I know Super Tuesday just happened, and we all want to talk about how well Donald Drumpf is doing, and Clinton's impressive victory, and Sanders' win in Colorado, but right now I want to talk about something more important.
On Wednesday, the Supreme Court heard oral arguments in Whole Woman's Health v. Hellerstedt, which is challenging a Texas law that, if it goes into effect, would close clinics across the state. The law would require abortion providers to have admitting privileges at a hospital no more than thirty miles away, and mandate that clinics meet the standards of an ambulatory surgical center.
In Texas, the requirements for an ambulatory surgical center are extensive. Clinics would need to buy new equipment, and sometimes change the design of their clinics, to meet the requirements to be a licensed ambulatory surgical center. All these requirements for a procedure that's far safer than pregnancy.

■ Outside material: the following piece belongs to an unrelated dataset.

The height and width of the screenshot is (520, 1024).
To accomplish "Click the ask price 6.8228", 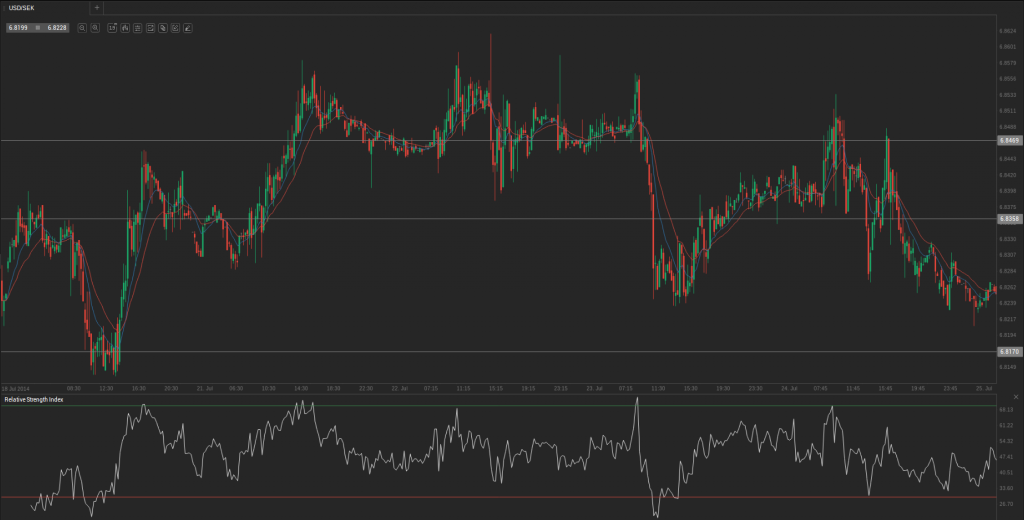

According to one study, 1 in 11,000 women in the United States died in childbirth between 2005 and 2008, but we don't force women to have children in ambulatory surgical centers. By contrast, only 1 in 167,000 women died from complications from abortion between 2005 and 2008, so if politicians really wanted to protect women's health, they would focus on the dangerous act of giving birth to a child.
The legal question before the court is whether or not these laws, like HB2, place an "undue burden" on women seeking an abortion. HB2 has already closed clinics in Texas. 20 closed after abortion clinics were required to have admitting privileges at nearby hospitals, because nearby hospitals wouldn't give the clinics those privileges. Another 10 could close if the ambulatory surgical center portion of the law was to be upheld, leaving only 10 clinics open.

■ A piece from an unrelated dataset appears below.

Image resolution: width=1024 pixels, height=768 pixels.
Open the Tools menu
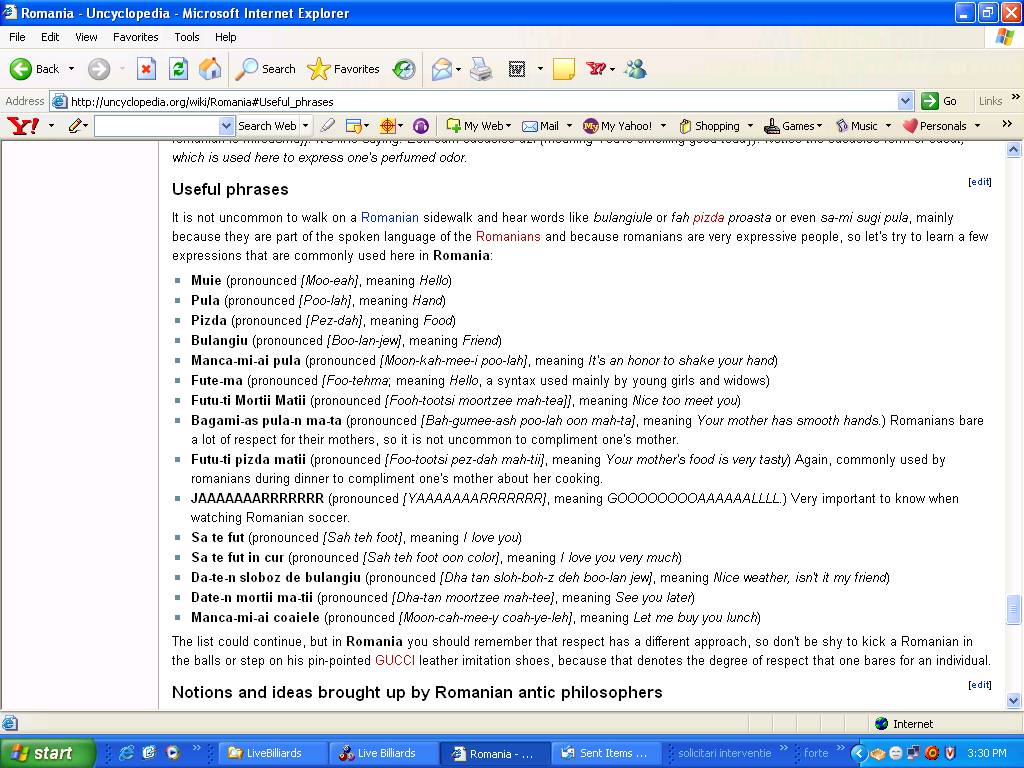tap(187, 37)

Some women in Texas already have to drive over 125 miles to reach an abortion clinic. Should the last clinic in West Texas close, women will have to choose between driving 500 miles to another clinic in Texas or crossing state lines to go to a clinic in New Mexico (the biggest of shout-outs to Southwestern Women's Options). Either women face the burden of a 500 mile trip, or another state is forced to provide healthcare for people who do not pay taxes in that state. With HB2, Texas is placing a burden on both its citizens and on neighboring states that have their own residents to look after.
With an eight person court, this case could play out in one of several ways. It's highly unlikely that Justices Ginsberg, Breyer, Sotomayor and Kagan will flip and vote with the Republicans, so either Kennedy will vote with the four liberal justices to strike down these medically unnecessary regulations, or there will be a tie.
As I mentioned in a previous blog post, a tie means the lower court decision would be upheld. In this case, the lower court voted to keep the laws in place, so a tie could mean that clinics in Texas are forced to close. However, the justices can also choose to hold the case over until the next term, when a new justice is on the court.
There's precedent for holding a case over to the next term when the court has fewer than 9 people. In fact, Roe v. Wade was first argued in 1972, for a court with 7 justices, but the case was postponed until a full court could rule on the important case. As with many of the landmark decisions in recent years, it appears that this will come down to Justice Kennedy, so if anyone sees him in the next couple of days, feel free to share the knowledge you just learned about the safety of abortion, and the medically unnecessary regulations currently in place.